心和流の名前の由来

「心」と「和」

 心和流の名前の由来を説明させていただきます。

 先に申し上げますと、武術は武術であり名前は重要ではありません。

 名前に縛られていては武術の本当の姿は見えてきません。

 「道(タオ)」を説いた老師曰く「物有り混成し、天地に先んじて生ず。寂たり寞たり、独立して改らず、周行して殆まらず。以って天下の母と為すべし。吾れその名を知らず、これに字して道と曰う。」とあります。

 それは混沌としており、天地より先に生まれ、形もなく、ただそれだけで立ち、何物にも依存していない、すべてに巡って働き、この世の母とも言うべきものだ、それを何と呼ぶのか私は知らない、仮に「道」の字をあてよう。そのような意味です。

 当流もまた、名前がないと不便なため便宜的に心和流と名付けているに過ぎません。

 「武術」が生まれたのは、人類が文字を発明するより遥か古代であり、例えばそれは自分や家族のための食物を奪わんとする外敵を拳で殴って退けるような原始的な行為が武術の起源です。

 敵を殴るのは、敵を殴る以外の何事でもなく、それに名を付け何かしらの意味を持たせようとする文化は極めて最近の傾向に過ぎません。

 我が国では言霊信仰の影響かすべての技術に名前をつけたがる人が多いです。

 殴り方、斬り方、身体操作1つに大層な名前をつけて、少年漫画の必殺技のように有難がって、技の知識をコレクションして喧々諤々口論する。それはそれで平和的で大変よろしいですが、アニメや漫画ならいざ知らず、現実には絶対的に強い流派や強い技など無く、ただ強い人と弱い人、強い状況と弱い状況があるだけです。

 武術を修めるというのであれば、流派名や技名にこだわるのではなく、強さとは何か、武術とは何かを自問自答し、日々鍛錬を続けるべきでしょう。

 以上の事を踏まえていただき、何故に当流が心和流と呼称するのかについて解説いたします。


 第1の由来として、「心」と「和」が武術指導者にとって極めて重要な着眼であるという事です。

 武道やスポーツの経験がある方であれば、所属した道場やスポーツ団体の中に一人や二人、人格の破綻した先輩や指導者の顔を思い浮かべることができるかもしれません。

 人格破綻とまではいかずとも、俺が一番強いから偉いのだと言わんばかりの傲岸不遜な態度の井の中の武道家は大変多いものです。

 武道やスポーツ団体では、まったく稽古や練習に関係のないイジメやシゴキが指導の元に行われ、およそ人を指導するに値しない人間が指導者をしているケースも散見されます。

 肉体の怪我は死なない限り時間が経てば癒えますが、心の怪我はほとんどの場合一生癒える事がありません。

 人間には心があります、人間を指導する立場の者はそれを何よりも重く心に留めるべきです。


 和を以て貴しとなすと引用するまでもなく、「和」も重要です。

 和を軽んじる者の周りに人はいません。

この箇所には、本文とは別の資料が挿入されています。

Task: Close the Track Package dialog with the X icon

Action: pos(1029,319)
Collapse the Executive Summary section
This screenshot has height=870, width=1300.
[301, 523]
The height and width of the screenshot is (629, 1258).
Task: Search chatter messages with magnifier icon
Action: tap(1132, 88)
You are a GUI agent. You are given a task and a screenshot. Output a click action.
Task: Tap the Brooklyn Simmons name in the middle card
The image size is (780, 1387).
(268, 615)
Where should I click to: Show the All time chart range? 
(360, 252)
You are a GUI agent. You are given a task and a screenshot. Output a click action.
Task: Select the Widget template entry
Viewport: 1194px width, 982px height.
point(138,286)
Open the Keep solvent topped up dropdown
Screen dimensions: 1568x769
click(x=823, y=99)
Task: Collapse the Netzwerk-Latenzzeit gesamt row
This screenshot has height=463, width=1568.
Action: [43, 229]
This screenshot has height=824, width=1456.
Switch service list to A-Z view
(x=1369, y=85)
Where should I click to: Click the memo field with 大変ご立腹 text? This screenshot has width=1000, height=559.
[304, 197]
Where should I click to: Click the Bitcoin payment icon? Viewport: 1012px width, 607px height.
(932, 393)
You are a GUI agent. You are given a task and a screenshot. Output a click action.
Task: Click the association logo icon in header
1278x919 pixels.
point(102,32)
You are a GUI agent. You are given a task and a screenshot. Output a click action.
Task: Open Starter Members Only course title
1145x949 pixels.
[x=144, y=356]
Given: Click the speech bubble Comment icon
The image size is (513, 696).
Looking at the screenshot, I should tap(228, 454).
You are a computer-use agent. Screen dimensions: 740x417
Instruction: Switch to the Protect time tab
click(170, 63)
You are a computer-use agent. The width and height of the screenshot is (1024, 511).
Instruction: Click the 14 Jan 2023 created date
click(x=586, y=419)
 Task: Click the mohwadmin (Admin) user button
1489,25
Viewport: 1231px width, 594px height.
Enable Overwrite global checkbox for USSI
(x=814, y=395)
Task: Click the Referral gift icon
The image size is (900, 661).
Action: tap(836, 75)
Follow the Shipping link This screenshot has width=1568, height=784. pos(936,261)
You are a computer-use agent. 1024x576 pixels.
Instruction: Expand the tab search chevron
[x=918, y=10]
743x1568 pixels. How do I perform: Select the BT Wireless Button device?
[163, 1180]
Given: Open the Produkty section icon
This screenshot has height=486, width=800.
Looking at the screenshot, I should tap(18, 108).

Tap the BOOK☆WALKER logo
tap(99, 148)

武術の稽古は相手をしてくれる仲間がいてこそ出来る事です。

 幹部と下士官、上司と部下、師範と門人、これら全ては組織や団体が目的を達成するために必要な指揮命令系統上の上下であり、決して人間としての上下ではありません。

 例えば軍隊において、兵は死んでもいい人間だから死んでこいと命令して良いわけではありません。それが作戦を成功させるため、ひいては国民の生命と財産を守るために必要であるなら、幹部は兵に死んでこいと命令する義務があり、兵はそれに従う義務があるだけです。それは人間の上下ではなく従うべき義務と役割が異なるだけです。

 それを履き違えると人の和は乱れ、本来の目的を達成する事なくあらゆる国家組織団体は腐敗し瓦解します。

 指導する立場だから偉いなどという事は無く、師範たるものは門人がいてこそ師範足り得ます。

 以上、指導する人間が忘れてはならない「心」「和」の着眼を当流指導者の戒めとして決して忘れる事が無いように流派の名前としたのが1つ目の由来です。


 第2の由来は心と和が武術の技術的面においても重要であるという点です。こちらについては稽古の中で説明していきたいと思います。